[Items listed in a dataset]
*-*-*

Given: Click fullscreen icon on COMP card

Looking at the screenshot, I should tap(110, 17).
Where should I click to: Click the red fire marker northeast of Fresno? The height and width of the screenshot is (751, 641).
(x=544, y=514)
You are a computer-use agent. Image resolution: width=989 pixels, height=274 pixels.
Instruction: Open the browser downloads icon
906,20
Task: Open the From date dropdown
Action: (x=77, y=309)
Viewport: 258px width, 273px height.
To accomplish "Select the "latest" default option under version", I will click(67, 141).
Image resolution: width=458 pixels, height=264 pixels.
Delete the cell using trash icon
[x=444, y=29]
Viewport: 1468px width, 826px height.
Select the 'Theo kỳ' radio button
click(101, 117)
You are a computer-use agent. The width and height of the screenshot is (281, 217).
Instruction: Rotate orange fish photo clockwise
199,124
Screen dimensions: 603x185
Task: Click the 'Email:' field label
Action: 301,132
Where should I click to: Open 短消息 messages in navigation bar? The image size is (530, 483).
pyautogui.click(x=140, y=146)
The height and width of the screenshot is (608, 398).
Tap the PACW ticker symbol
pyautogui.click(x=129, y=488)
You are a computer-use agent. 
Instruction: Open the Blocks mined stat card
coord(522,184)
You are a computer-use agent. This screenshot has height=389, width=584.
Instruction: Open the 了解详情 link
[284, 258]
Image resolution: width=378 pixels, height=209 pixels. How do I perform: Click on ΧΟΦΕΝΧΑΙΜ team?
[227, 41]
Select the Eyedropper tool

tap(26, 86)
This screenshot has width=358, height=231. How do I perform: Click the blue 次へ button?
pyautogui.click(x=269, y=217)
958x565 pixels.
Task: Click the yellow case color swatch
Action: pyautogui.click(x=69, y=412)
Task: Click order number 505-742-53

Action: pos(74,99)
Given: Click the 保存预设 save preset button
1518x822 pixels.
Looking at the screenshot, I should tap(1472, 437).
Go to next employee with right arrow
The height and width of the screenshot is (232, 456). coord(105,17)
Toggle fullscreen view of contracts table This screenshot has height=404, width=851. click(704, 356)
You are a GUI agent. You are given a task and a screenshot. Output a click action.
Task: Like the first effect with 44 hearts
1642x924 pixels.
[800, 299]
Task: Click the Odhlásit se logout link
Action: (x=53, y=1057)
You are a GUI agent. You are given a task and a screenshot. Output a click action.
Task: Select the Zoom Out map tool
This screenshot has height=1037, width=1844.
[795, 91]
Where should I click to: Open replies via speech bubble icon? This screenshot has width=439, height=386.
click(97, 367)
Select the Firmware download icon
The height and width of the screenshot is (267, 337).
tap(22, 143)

*-*-*

_WORK TO DO:_ Rewrite the lines from the very first one through the line containing "Action: (x=53, y=1057)", replacing "Instruction" with "Directive" and keeping everything else unchanged.

_TASK SOLUTION:_
Given: Click fullscreen icon on COMP card

Looking at the screenshot, I should tap(110, 17).
Where should I click to: Click the red fire marker northeast of Fresno? The height and width of the screenshot is (751, 641).
(x=544, y=514)
You are a computer-use agent. Image resolution: width=989 pixels, height=274 pixels.
Directive: Open the browser downloads icon
906,20
Task: Open the From date dropdown
Action: (x=77, y=309)
Viewport: 258px width, 273px height.
To accomplish "Select the "latest" default option under version", I will click(67, 141).
Image resolution: width=458 pixels, height=264 pixels.
Delete the cell using trash icon
[x=444, y=29]
Viewport: 1468px width, 826px height.
Select the 'Theo kỳ' radio button
click(101, 117)
You are a computer-use agent. The width and height of the screenshot is (281, 217).
Directive: Rotate orange fish photo clockwise
199,124
Screen dimensions: 603x185
Task: Click the 'Email:' field label
Action: 301,132
Where should I click to: Open 短消息 messages in navigation bar? The image size is (530, 483).
pyautogui.click(x=140, y=146)
The height and width of the screenshot is (608, 398).
Tap the PACW ticker symbol
pyautogui.click(x=129, y=488)
You are a computer-use agent. 
Directive: Open the Blocks mined stat card
coord(522,184)
You are a computer-use agent. This screenshot has height=389, width=584.
Directive: Open the 了解详情 link
[284, 258]
Image resolution: width=378 pixels, height=209 pixels. How do I perform: Click on ΧΟΦΕΝΧΑΙΜ team?
[227, 41]
Select the Eyedropper tool

tap(26, 86)
This screenshot has width=358, height=231. How do I perform: Click the blue 次へ button?
pyautogui.click(x=269, y=217)
958x565 pixels.
Task: Click the yellow case color swatch
Action: pyautogui.click(x=69, y=412)
Task: Click order number 505-742-53

Action: pos(74,99)
Given: Click the 保存预设 save preset button
1518x822 pixels.
Looking at the screenshot, I should tap(1472, 437).
Go to next employee with right arrow
The height and width of the screenshot is (232, 456). coord(105,17)
Toggle fullscreen view of contracts table This screenshot has height=404, width=851. click(704, 356)
You are a GUI agent. You are given a task and a screenshot. Output a click action.
Task: Like the first effect with 44 hearts
1642x924 pixels.
[800, 299]
Task: Click the Odhlásit se logout link
Action: (x=53, y=1057)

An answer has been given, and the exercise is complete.